The U.S. is moving additional military assets into the Middle East amid speculation Trump could green light an attack on Iran at any moment. The sense that an overt war is imminent has abated and the protests, riots, and bloodshed in the streets of Iran that took place earlier this month have, for now, ended, yet the incendiary situation remains liable to develop into wider conflict. President Donald Trump on Tuesday said that if Iran sought to assassinate him, “the whole country's going to get blown up.” Iranian President Masoud Pezeshkian has said that any attempt to assassinate Supreme Leader Ayatollah Ali Khamenei “is tantamount to a full-scale war with the Iranian nation.”
Drop Site News’s Jeremy Scahill spoke to Dr. Foad Izadi, professor of American studies and international relations at University of Tehran, on Wednesday. They discussed the origins of the protests, the narrative war, how Iran might respond to another military attack by the U.S. and more.
“The U.S. wants to repeat the Libya experience, disintegrate Iran, take out the oil-rich southern part, and then the rest of the country would fall apart. This is the ultimate plan they have,” said Izadi. “I don't think they have given up. I think Trump has basically given the Iran portfolio to Netanyahu. He decides what to do. And then basically Trump implements whatever Netanyahu has decided to do. And Trump is going to be in office for another three years. So I don't think they are done with Iran.”
Behind the war of words between the U.S. and Iran are two competing narratives about what took place in early January. Western governments and much of the corporate media have characterized Iran as an authoritarian regime, one facing widespread protests, that carried out a series of bloody massacres. Opponents of the Islamic Republic, including Iranians who participated in the protests, have characterized this moment as one where a dying repressive regime, desperate to keep its grip on power, has violently crushed protests by those who dare to oppose it.

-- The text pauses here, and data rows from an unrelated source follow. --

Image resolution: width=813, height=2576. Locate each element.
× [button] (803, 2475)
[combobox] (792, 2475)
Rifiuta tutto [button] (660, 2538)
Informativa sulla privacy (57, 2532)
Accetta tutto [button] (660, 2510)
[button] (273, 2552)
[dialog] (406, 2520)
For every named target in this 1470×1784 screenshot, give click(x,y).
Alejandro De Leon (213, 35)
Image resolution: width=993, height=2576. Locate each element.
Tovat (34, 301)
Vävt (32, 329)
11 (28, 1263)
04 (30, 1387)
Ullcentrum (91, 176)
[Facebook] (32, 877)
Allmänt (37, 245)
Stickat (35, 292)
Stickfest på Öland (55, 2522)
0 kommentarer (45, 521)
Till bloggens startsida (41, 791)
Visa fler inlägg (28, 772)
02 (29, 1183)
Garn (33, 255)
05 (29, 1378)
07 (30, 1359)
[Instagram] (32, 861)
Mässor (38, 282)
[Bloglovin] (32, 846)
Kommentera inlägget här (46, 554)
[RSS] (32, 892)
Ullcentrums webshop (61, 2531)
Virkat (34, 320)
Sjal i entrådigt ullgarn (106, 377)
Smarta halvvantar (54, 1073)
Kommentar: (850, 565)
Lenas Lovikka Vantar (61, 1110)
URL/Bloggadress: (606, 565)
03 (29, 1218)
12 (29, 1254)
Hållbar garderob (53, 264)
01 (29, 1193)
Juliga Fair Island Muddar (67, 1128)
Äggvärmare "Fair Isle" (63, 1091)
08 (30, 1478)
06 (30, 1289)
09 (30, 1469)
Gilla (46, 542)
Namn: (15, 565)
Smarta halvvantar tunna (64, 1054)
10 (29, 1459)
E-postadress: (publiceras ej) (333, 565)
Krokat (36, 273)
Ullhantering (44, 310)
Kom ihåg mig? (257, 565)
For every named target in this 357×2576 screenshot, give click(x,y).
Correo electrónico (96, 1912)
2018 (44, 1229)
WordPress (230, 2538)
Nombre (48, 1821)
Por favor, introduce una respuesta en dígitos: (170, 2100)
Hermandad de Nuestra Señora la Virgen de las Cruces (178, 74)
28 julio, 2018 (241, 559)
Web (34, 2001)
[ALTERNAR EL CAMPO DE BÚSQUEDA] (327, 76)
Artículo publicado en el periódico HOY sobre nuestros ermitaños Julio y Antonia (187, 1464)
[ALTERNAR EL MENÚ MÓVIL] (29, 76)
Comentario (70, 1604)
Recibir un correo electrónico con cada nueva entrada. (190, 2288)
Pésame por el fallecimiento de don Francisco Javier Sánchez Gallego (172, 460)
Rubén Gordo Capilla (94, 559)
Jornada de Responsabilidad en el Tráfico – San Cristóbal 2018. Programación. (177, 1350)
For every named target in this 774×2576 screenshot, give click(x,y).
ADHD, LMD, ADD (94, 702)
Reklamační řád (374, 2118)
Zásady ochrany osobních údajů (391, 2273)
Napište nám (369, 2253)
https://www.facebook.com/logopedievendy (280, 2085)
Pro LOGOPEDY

Iran has pushed back forcefully on both these allegations and this description, saying that the domestic unrest is nothing short of a U.S.-Israeli sponsored violent infiltration in the country that sought to hijack legitimate protests to pave the way for regime change. Iranian officials have charged that what began as peaceful marches—meeting no violent crackdown from the state—turned deadly when agitators, encouraged and supported by the U.S. and Israel, began attacking government buildings, religious sites, and other infrastructure, while assassinating and executing police and other security personnel, along with ordinary citizens. Iran said the events of the past weeks are a continuation of the 12-day war waged against Iran in June that saw the U.S. and Israel bomb the country for 12 days.
For the past 12 days, the government has almost entirely shut down the internet in Iran. The limited internet has made it very difficult to independently verify events on the ground.